REQUIREMENT =>
When responding, copy every record below exactly as it appears.

[Saved data entries]
◆ ◆ ◆ ◆

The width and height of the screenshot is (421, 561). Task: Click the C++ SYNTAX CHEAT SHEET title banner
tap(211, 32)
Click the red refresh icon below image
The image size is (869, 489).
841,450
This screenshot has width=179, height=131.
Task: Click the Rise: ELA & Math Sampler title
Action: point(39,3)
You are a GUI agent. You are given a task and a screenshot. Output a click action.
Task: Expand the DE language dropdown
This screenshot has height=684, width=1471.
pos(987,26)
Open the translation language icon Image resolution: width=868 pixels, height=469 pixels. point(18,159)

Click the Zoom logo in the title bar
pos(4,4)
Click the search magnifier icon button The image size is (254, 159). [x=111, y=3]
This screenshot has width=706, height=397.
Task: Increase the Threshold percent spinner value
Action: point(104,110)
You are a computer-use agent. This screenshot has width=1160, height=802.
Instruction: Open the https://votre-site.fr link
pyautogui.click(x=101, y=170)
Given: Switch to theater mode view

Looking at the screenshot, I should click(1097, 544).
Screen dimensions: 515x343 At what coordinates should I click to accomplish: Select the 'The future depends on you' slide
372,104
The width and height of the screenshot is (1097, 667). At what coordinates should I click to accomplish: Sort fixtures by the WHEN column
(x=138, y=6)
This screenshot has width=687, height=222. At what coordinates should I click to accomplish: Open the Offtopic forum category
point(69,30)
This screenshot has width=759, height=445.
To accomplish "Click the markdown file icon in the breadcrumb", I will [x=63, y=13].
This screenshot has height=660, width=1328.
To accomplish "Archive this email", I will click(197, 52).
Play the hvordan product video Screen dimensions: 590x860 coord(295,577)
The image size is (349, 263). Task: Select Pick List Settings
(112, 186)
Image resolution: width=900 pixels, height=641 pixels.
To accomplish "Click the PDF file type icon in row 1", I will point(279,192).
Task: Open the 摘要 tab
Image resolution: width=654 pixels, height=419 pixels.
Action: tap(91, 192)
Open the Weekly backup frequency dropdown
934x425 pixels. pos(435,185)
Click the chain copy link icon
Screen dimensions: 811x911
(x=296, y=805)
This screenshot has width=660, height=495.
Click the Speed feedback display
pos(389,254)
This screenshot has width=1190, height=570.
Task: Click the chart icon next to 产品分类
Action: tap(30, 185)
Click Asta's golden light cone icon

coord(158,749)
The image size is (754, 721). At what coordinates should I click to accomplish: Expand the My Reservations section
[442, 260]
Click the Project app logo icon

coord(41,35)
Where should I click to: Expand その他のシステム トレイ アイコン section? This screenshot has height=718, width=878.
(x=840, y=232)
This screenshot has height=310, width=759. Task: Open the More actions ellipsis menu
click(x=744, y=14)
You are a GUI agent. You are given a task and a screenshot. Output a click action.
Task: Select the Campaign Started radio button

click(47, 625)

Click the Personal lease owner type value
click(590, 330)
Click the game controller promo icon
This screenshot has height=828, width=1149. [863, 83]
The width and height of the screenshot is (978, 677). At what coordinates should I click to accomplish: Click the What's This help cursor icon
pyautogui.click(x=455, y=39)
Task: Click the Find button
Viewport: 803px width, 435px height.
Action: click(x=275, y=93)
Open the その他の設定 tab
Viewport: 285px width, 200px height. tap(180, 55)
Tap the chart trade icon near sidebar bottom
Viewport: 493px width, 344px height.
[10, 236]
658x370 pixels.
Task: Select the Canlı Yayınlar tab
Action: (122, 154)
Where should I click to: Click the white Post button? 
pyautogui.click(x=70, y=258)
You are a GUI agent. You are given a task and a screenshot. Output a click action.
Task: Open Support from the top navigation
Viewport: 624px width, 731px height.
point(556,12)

◆ ◆ ◆ ◆

SOLUTION TO THIS EXERCISE =>
The width and height of the screenshot is (421, 561). Task: Click the C++ SYNTAX CHEAT SHEET title banner
tap(211, 32)
Click the red refresh icon below image
The image size is (869, 489).
841,450
This screenshot has width=179, height=131.
Task: Click the Rise: ELA & Math Sampler title
Action: point(39,3)
You are a GUI agent. You are given a task and a screenshot. Output a click action.
Task: Expand the DE language dropdown
This screenshot has height=684, width=1471.
pos(987,26)
Open the translation language icon Image resolution: width=868 pixels, height=469 pixels. point(18,159)

Click the Zoom logo in the title bar
pos(4,4)
Click the search magnifier icon button The image size is (254, 159). [x=111, y=3]
This screenshot has width=706, height=397.
Task: Increase the Threshold percent spinner value
Action: point(104,110)
You are a computer-use agent. This screenshot has width=1160, height=802.
Instruction: Open the https://votre-site.fr link
pyautogui.click(x=101, y=170)
Given: Switch to theater mode view

Looking at the screenshot, I should click(1097, 544).
Screen dimensions: 515x343 At what coordinates should I click to accomplish: Select the 'The future depends on you' slide
372,104
The width and height of the screenshot is (1097, 667). At what coordinates should I click to accomplish: Sort fixtures by the WHEN column
(x=138, y=6)
This screenshot has width=687, height=222. At what coordinates should I click to accomplish: Open the Offtopic forum category
point(69,30)
This screenshot has width=759, height=445.
To accomplish "Click the markdown file icon in the breadcrumb", I will [x=63, y=13].
This screenshot has height=660, width=1328.
To accomplish "Archive this email", I will click(197, 52).
Play the hvordan product video Screen dimensions: 590x860 coord(295,577)
The image size is (349, 263). Task: Select Pick List Settings
(112, 186)
Image resolution: width=900 pixels, height=641 pixels.
To accomplish "Click the PDF file type icon in row 1", I will point(279,192).
Task: Open the 摘要 tab
Image resolution: width=654 pixels, height=419 pixels.
Action: tap(91, 192)
Open the Weekly backup frequency dropdown
934x425 pixels. pos(435,185)
Click the chain copy link icon
Screen dimensions: 811x911
(x=296, y=805)
This screenshot has width=660, height=495.
Click the Speed feedback display
pos(389,254)
This screenshot has width=1190, height=570.
Task: Click the chart icon next to 产品分类
Action: tap(30, 185)
Click Asta's golden light cone icon

coord(158,749)
The image size is (754, 721). At what coordinates should I click to accomplish: Expand the My Reservations section
[442, 260]
Click the Project app logo icon

coord(41,35)
Where should I click to: Expand その他のシステム トレイ アイコン section? This screenshot has height=718, width=878.
(x=840, y=232)
This screenshot has height=310, width=759. Task: Open the More actions ellipsis menu
click(x=744, y=14)
You are a GUI agent. You are given a task and a screenshot. Output a click action.
Task: Select the Campaign Started radio button

click(47, 625)

Click the Personal lease owner type value
click(590, 330)
Click the game controller promo icon
This screenshot has height=828, width=1149. [863, 83]
The width and height of the screenshot is (978, 677). At what coordinates should I click to accomplish: Click the What's This help cursor icon
pyautogui.click(x=455, y=39)
Task: Click the Find button
Viewport: 803px width, 435px height.
Action: click(x=275, y=93)
Open the その他の設定 tab
Viewport: 285px width, 200px height. tap(180, 55)
Tap the chart trade icon near sidebar bottom
Viewport: 493px width, 344px height.
[10, 236]
658x370 pixels.
Task: Select the Canlı Yayınlar tab
Action: (122, 154)
Where should I click to: Click the white Post button? 
pyautogui.click(x=70, y=258)
You are a GUI agent. You are given a task and a screenshot. Output a click action.
Task: Open Support from the top navigation
Viewport: 624px width, 731px height.
point(556,12)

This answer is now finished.